5.言わないでもらえると嬉しかったんだけど
拳を再び上げようとしたところでガンザは気づく。
重い。体がとてつもなく重くて、腕が持ち上がらない。
「なんだこいつは……動けねえっ! てめぇ、魔法を使いやがったな!」
「いいえ。俺はさっきから何もしていません。ここにいるだけです。でもあなたは俺に敵対したから……《全自動弱体化》の対象になって、どんどん弱くなっているんですよ」
「《全自動弱体化》だと……そんなスキル、聞いたこともねぇ!」
「ユニークスキルですので」
ユニークスキルと聞いたガンザの背筋に寒気が走った。
世界でただひとり……その者しか持っていない、神から与えられた一代限りの才能。
レアスキルも任意の取得ができないが、比べるのもバカバカしい。
ユニークスキルの取得者は、いずれも歴史に名を残す英雄ばかりだ。
ユニークスキル持ちの新人だとしたら、スラッドはとんでもない逸材である。
スキルによってはあっという間にランクアップするだろう。
そこでガンザは大きな違和感を覚えた。
「いや待て……どうして俺にスキルを明かした!?」
スキル、それもユニークスキルともなれば、冒険者にとっては秘中の秘のはずだ。
普通に考えたら見ず知らずの冒険者であるガンザにバラすはずがない。
しかし、スラッドはなんでもないことのように言った。
「素直に降伏してほしいからです。このままではガンザさんが死んでしまいますので」
スラッドは単にガンザの身を案じていた。
スキルを明かすことで自分が将来的にデメリットを受けるより、自分のスキルで人が死ぬほうが嫌だったのだ。
もっとも。
スキルの効果を知った上で発動条件を満たさないように攻略しようとした者は《全自動弱体化》の発動条件を満たして人知れず謎の不審死を遂げると……スラッド本人も知らなかったりするのだが。
故に無敵。
故に無敗。
スラッドのスキルを知った者は誰であろうと二度と敵対することを許されないのだ。
「ふざけんなよ……俺はレアスキルすらない叩き上げだ。自力でBランクまで上がったんだ。ぽっと出のユニークスキル持ちなんぞに負けてたまるか……!」
言葉とは裏腹にガンザが膝をつく。
体を、自分を支えきれない。
「こ、こいつは……違う! 重いのは俺の体じゃねえ! 鎧だ、鎧が重いんだ……!!」
「だから重くないかと聞いたんです。だいぶ筋力が低下してますので、このままだと危険ですよ」
ガンザはついに倒れてしまった。
ピクリとも動けなくなる。
「あなたの負けでいいですか?」
「じ、冗談じゃ……!」
「駄目ですよ。そのまま降伏しないと脆くなった全身の骨が少しずつ折れていきますし、いずれ内臓も潰れて死に至ります。お願いだから降伏してください」
ガンザは自分の前にしゃがみこんでいる男に恐怖をおぼえた。
死ぬと言ってる割に殺気はなく、つかみどころのない顔をしていて、その口調はガンザの身を本気で案じているかのようだった。

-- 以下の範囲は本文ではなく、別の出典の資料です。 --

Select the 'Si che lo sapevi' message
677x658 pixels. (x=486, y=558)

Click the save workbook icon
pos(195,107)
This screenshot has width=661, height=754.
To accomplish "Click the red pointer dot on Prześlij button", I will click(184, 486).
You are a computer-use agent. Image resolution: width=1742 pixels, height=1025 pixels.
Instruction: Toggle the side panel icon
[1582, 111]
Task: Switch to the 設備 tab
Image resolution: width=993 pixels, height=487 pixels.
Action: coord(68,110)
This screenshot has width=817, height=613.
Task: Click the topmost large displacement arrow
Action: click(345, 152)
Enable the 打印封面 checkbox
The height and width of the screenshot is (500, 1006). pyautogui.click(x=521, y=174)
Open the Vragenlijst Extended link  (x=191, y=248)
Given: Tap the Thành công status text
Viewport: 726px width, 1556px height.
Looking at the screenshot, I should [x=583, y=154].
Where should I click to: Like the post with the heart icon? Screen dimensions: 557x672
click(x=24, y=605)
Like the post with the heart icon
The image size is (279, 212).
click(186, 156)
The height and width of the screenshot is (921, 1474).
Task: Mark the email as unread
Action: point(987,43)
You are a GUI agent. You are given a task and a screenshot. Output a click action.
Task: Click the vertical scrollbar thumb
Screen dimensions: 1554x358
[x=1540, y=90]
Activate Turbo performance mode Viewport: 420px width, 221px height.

だが、負けられない。ユニークスキル頼りのこんなぼけっとした新人にBランクの称号持ち冒険者である、このガンザ様が――
「元SSSランク冒険者のスラッド・マエスティ様! すぐにギルドマスターがお会いになりたいそうです!」
ギルド受付嬢の声が聞こえた瞬間、ガンザの心はぽっきりと折れた。
自分の負けを認めた瞬間、全身を包む重さが嘘のように消える。
スラッドとの敵対関係がなくなって《全自動弱体化》の対象から外れたのだ。
しかし、ガンザには立ち上がる気力すら残っていなかった。
「SSSランク冒険者……新人じゃなかったの!?」
受付嬢の隣でエルフの女が驚いている。
他の見物人の反応も似たようなものだ。
「えーと、それ。言わないでもらえると嬉しかったんだけど……」
そしてスラッドは勝利を喜ぶでもなく、困ったように頭を掻いているのだった。